San Francisco Fire Department Chief Joanne Hayes White led the firefighting contingent, and she was beaming while marching up Market Street. It's too bad she has been so demonstrably incompetent in her position over the last decade, stumbling from one stupid scandal to another, but she cannot be fired because she's about as politically connected as they come.
Finally, there were marching bands with bagpipes and drums and kilts...
...and serious faced young Irish step dancers jumping into the air on Market Street.
Two hours later, lower Polk Street saloons had lines outside...
...while young people who didn't know how to drink slumped on the sidewalk in the protective embrace of friends.
Saturday, March 14, 2015
Trashing The Streets of San Francisco
On a recent Sunday morning, a Department of Public Works employee was cleaning up trash around the San Francisco Superior Court building at Polk and McAllister.
Her job was complicated by a quartet of street people who had spread across the Polk Street sidewalk with piles of belongings which they were casually tossing into the gutter beside them.
This did not amuse the trash collector, and after she asked the quartet to pick up their things and leave, they started screaming at her.
She screamed right back, telling them how sick she was of picking up their garbage every single day...
...and then they started yelling threats at her.
Meanwhile, a dog walker and a wheelchair user got stuck in the melee trying to pass in different directions on the sidewalk.

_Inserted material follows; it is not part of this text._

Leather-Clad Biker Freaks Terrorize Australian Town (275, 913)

A police patrol car stopped at the light going south on Polk Street and I told the policeman, "I think she needs some support over there. Those people are threatening her." The policeman pointed his finger at the back seat which was occupied and said he was busy but that he'd "call it in."

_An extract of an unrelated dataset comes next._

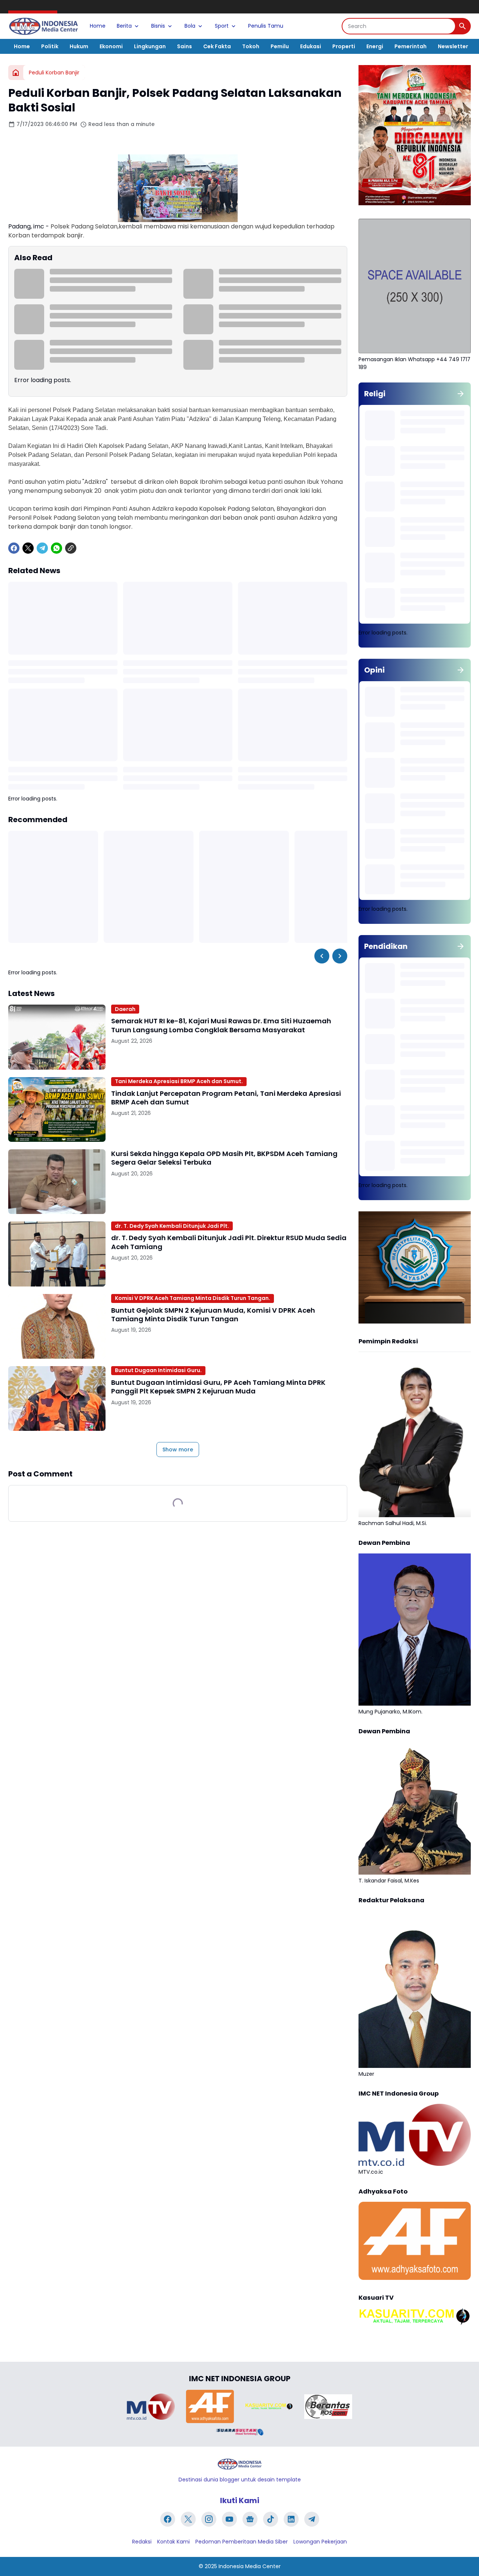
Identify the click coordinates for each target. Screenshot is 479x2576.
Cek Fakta (217, 46)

About ten minutes later a paddy wagon arrived, but the policemen inside never ventured out of the vehicle, merely telling the sidewalk sprawlers to move along. The police didn't even stick around to see if they complied, leaving the DPW worker alone to receive more screaming abuse from the slowly exiting quartet. Most of us have become immune to how unconcerned the SFPD is for the safety and welfare of the average San Franciscan who is neither wealthy or connected, but it was shocking to see how little they seemed to care about the safety of a fellow city employee.